Said Chastain on Twitter: “The sweetest angel left us. Called his voicemail just to hear his voice once more. I’ll miss you baby.”
In September, it was announced that Ireland would direct Life Briefly, starring Bill Paxton, Ashley Judd and Ty Simpkins as Brian Knapp, the real-life youngster who overcame his blindness to become a world-class drummer and then a guitar player who performed with Johnny Cash.
Shooting was to begin in January, but Nelson said that financing for the film had fallen through at the last minute. Production was to resume shortly, he noted.
Ireland, whose father was a jukebox installer, worked as an usher and manager at theaters in Vancouver. He and his best friend Darryl Macdonald put their money together and left Canada in their late teens to restore an old theater in Seattle. Soon, they had created a film festival in the city.

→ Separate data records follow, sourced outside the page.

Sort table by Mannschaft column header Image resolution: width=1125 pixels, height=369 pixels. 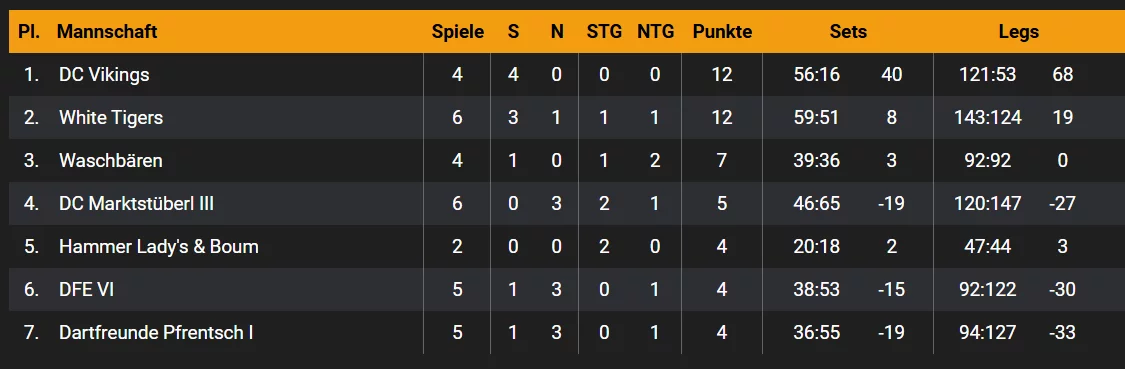tap(107, 32)
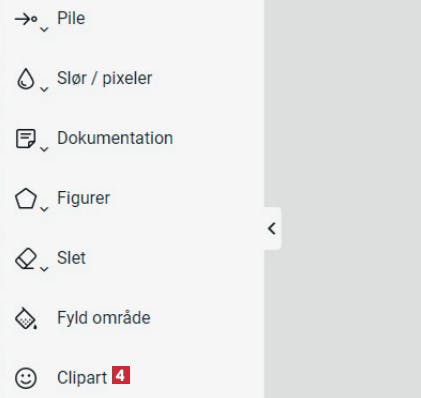Viewport: 421px width, 398px height.
Task: Select the Dokumentation note icon
Action: pyautogui.click(x=26, y=138)
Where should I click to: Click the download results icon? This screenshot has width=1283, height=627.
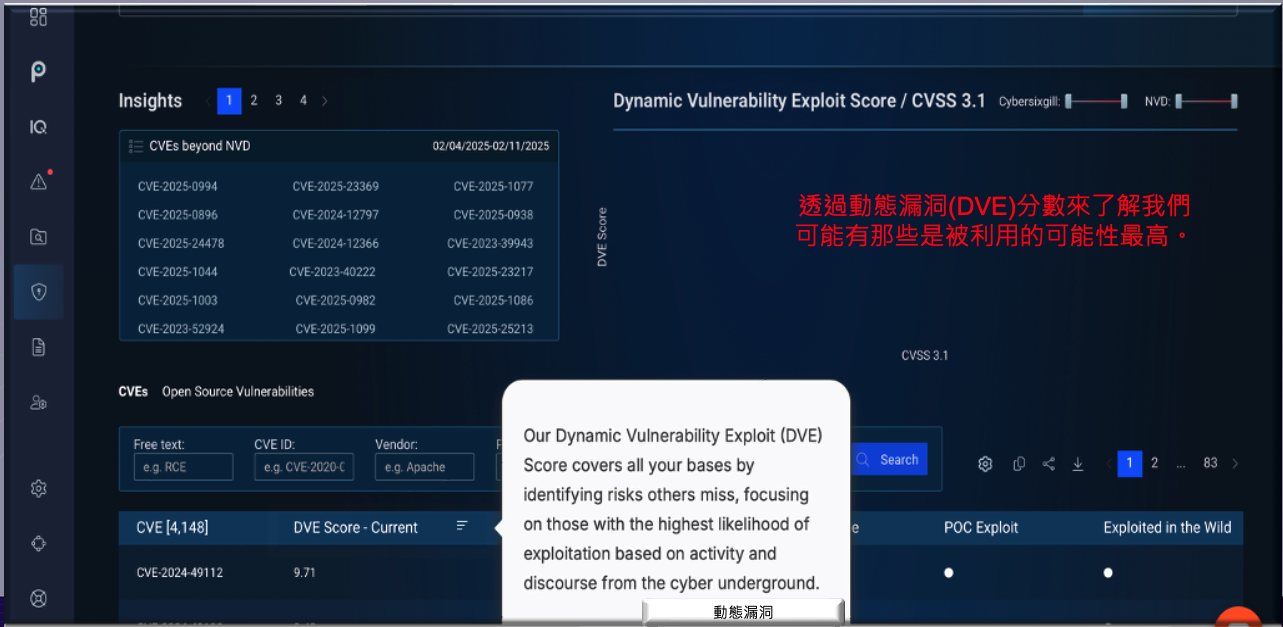(1078, 463)
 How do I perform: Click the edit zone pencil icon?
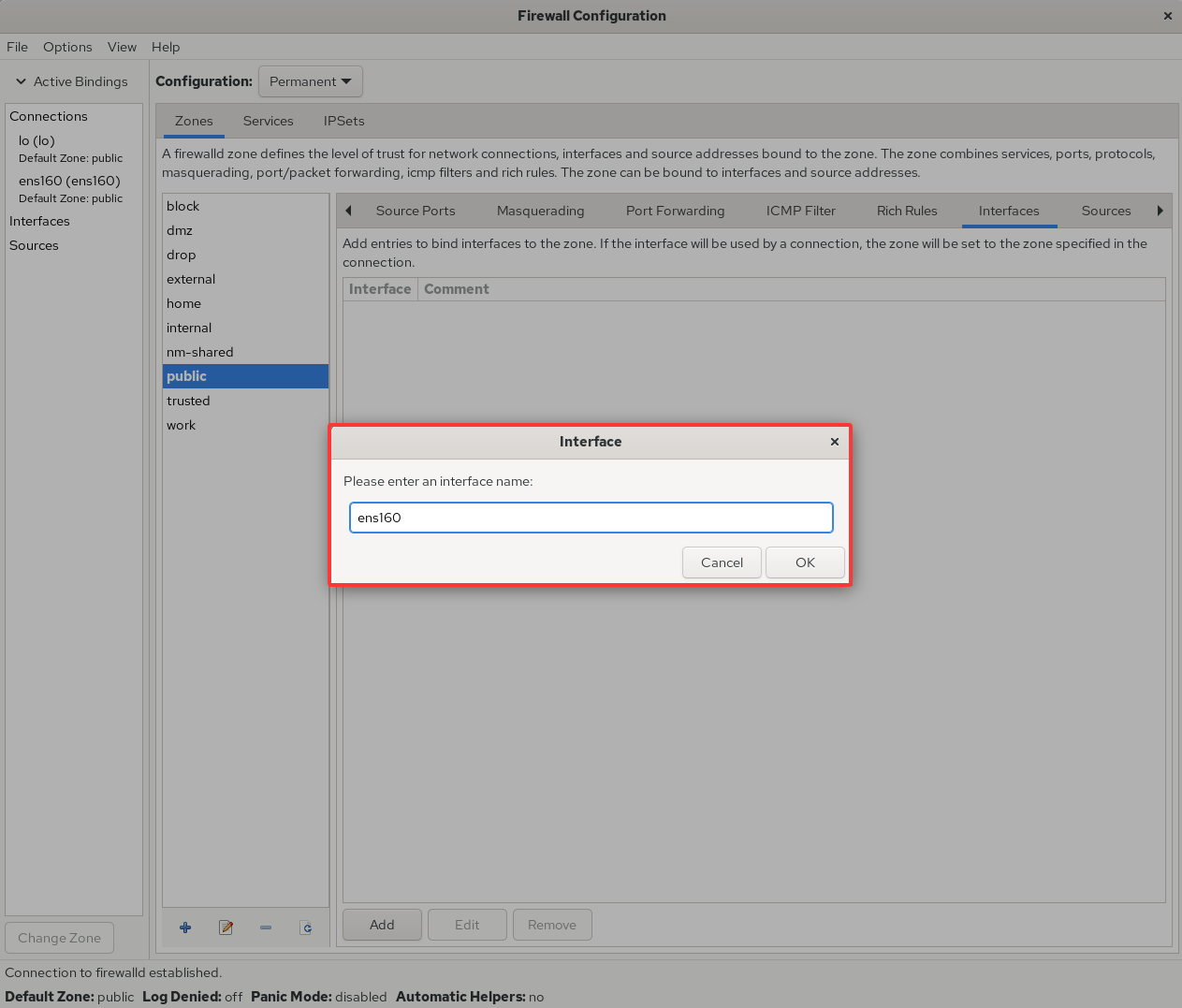pos(226,928)
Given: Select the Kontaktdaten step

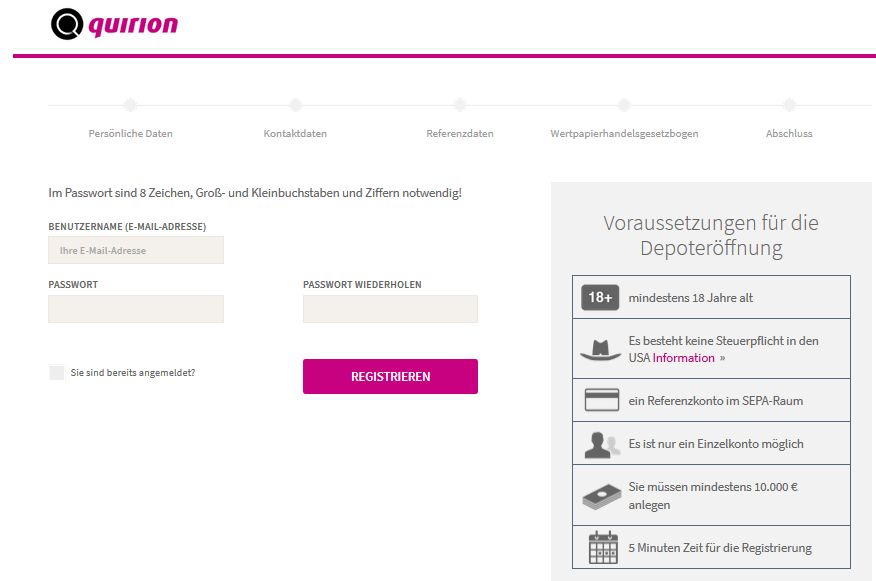Looking at the screenshot, I should pos(295,134).
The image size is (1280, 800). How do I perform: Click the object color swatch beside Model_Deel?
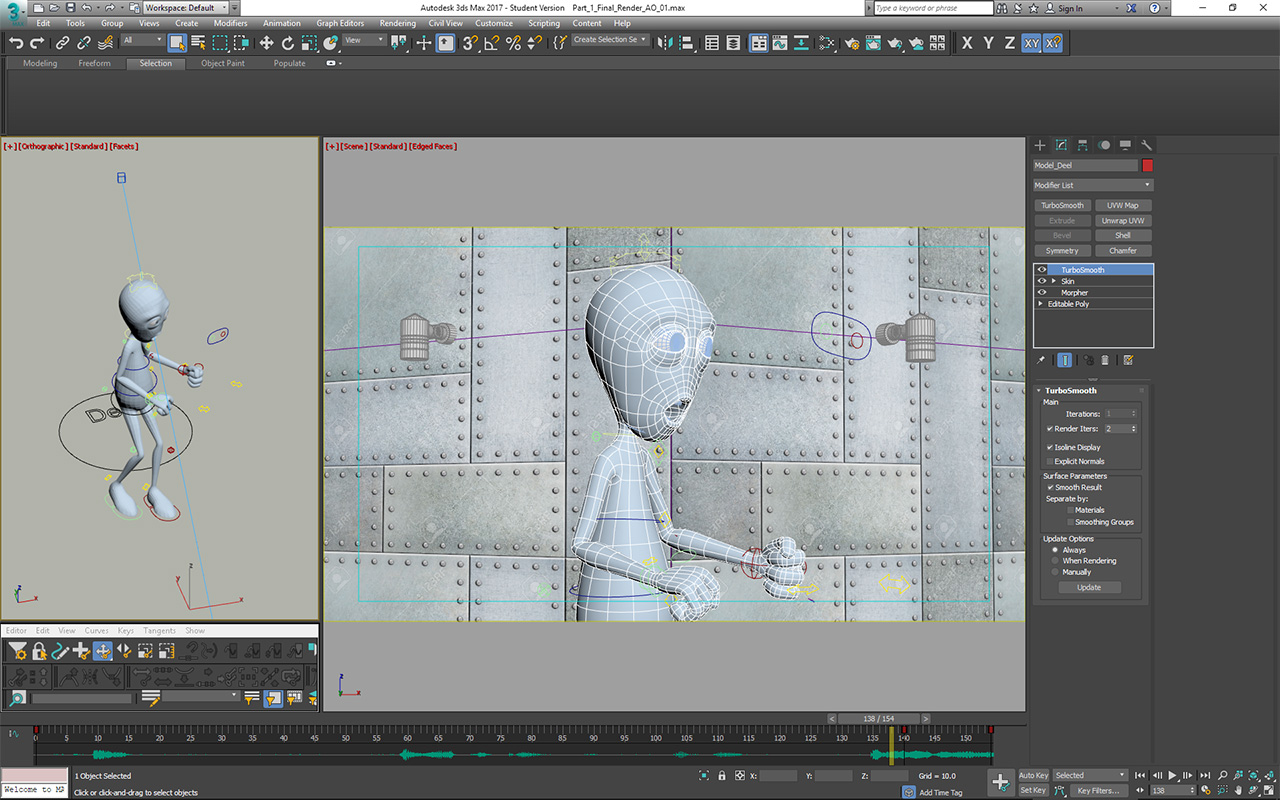click(x=1146, y=164)
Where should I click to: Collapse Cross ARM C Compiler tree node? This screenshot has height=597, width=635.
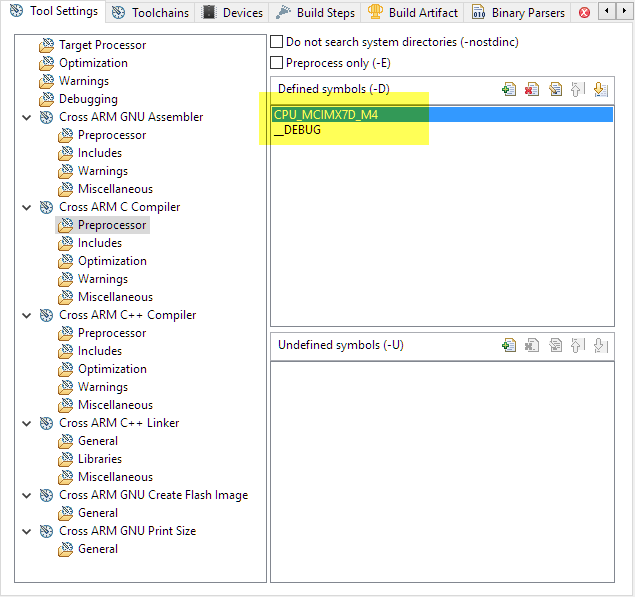tap(26, 207)
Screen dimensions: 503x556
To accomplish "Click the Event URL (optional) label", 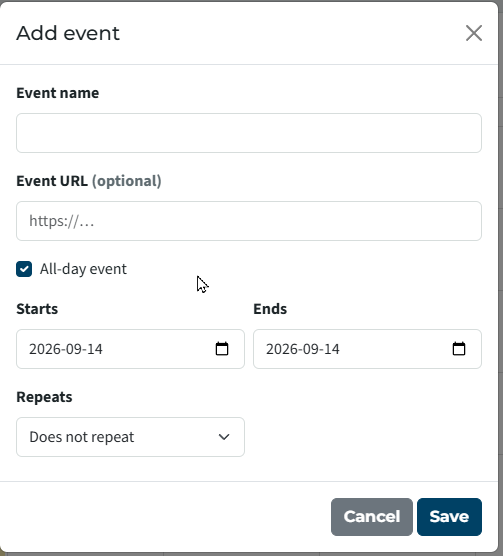I will click(89, 181).
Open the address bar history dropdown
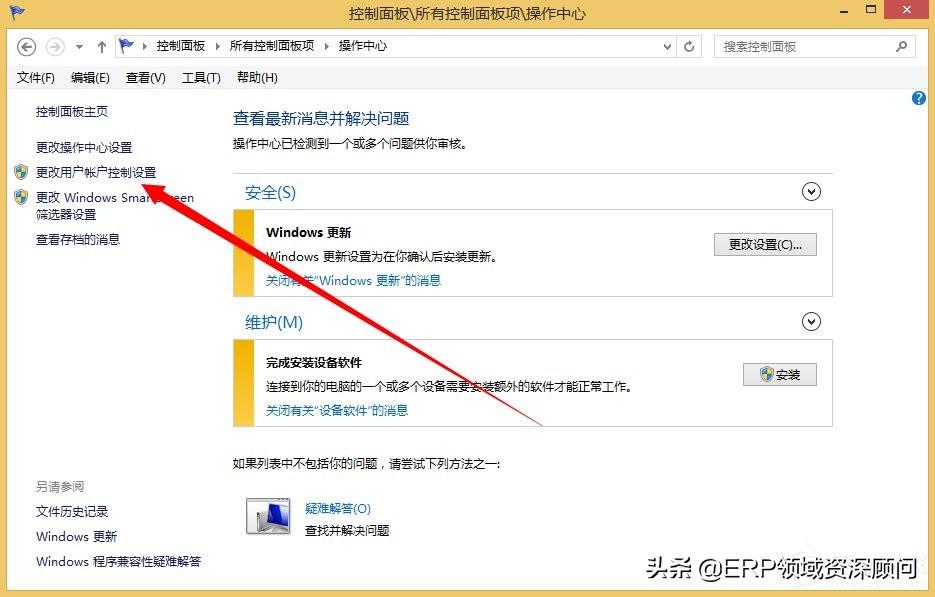The image size is (935, 597). (x=669, y=46)

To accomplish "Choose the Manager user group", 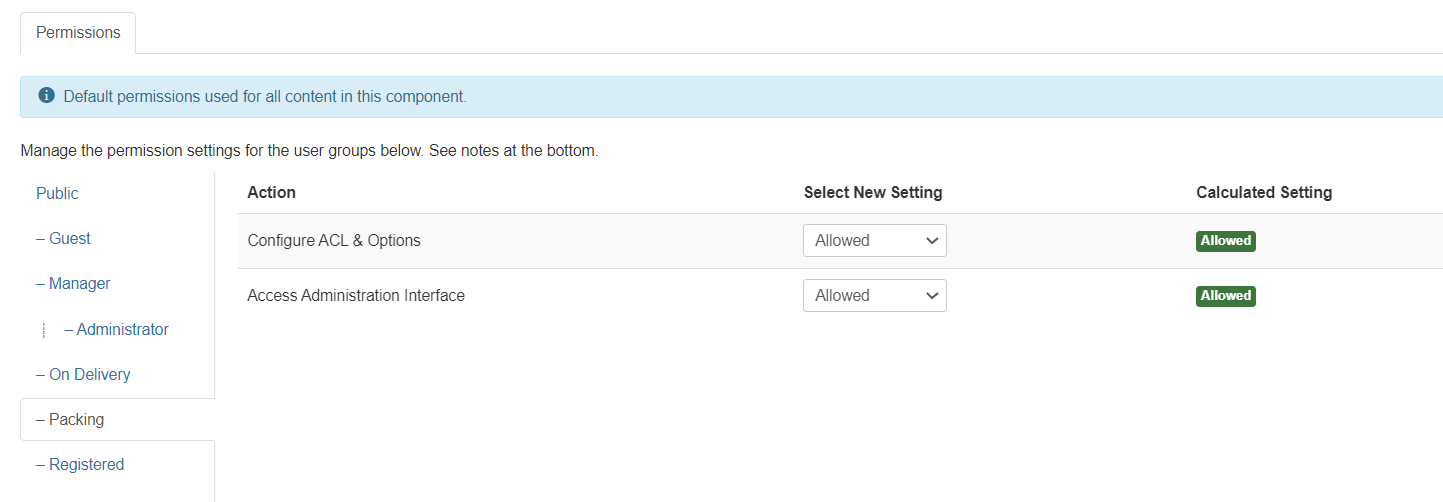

At the Seattle fest, Ireland staged high-profile world premiere screenings of such films as Alien (1979), The Stunt Man (1980), The Empire Strikes Back (1980) Poltergeist (1982) and Blood Simple (1984).
A big believer in Dutch cinema, Ireland premiered the Paul Verhoeven’s Soldier of Orange at the festival of 1978 and handled the U.S. sale of the film. In 1982, the Netherlands awarded him the Golden Calf — that country’s Oscar — for “exceptional contribution.”
In a statement, organizers of the Seattle fest said they were “saddened at the loss of our festival’s co-founder, film director and producer Dan Ireland. His passion for bringing the fantastic, transformative and beautiful spectrum of the cinematic experience to the world was unwavering.”
In 1986, Ireland came to Los Angeles to become the head of film acquisition for Vestron Pictures, and he executive produced such films as the Ken Russell pair Salome’s Last Dance and The Lair of the White Worm, both released in 1988, and Anna (1987), which starred Sally Kirkland in an Oscar-nominated performance.
He also engineered John Huston’s final film, The Dead (1987).
“I’m enormously proud of some films I did for Vestron, but plenty of others convinced me I could do a better job of directing myself,” he told the Los Angeles Times in a 1997 interview. “And that’s when I started thinking about making my own films.”
After leaving Vestron, Ireland joined Cineville as senior vp production and produced such films as Russell’s Whore (1991), starring Theresa Russell, and The Crew (1994), featuring Viggo Mortensen.
Ireland recently directed the short films Hate From a Distance (2014), made for the 50th anniversary of the signing of the Civil Rights Act, and A Most Peculiar Man (2015), revolving around a Holocaust survivor (played by Alan Mandel) and a young man contemplating suicide.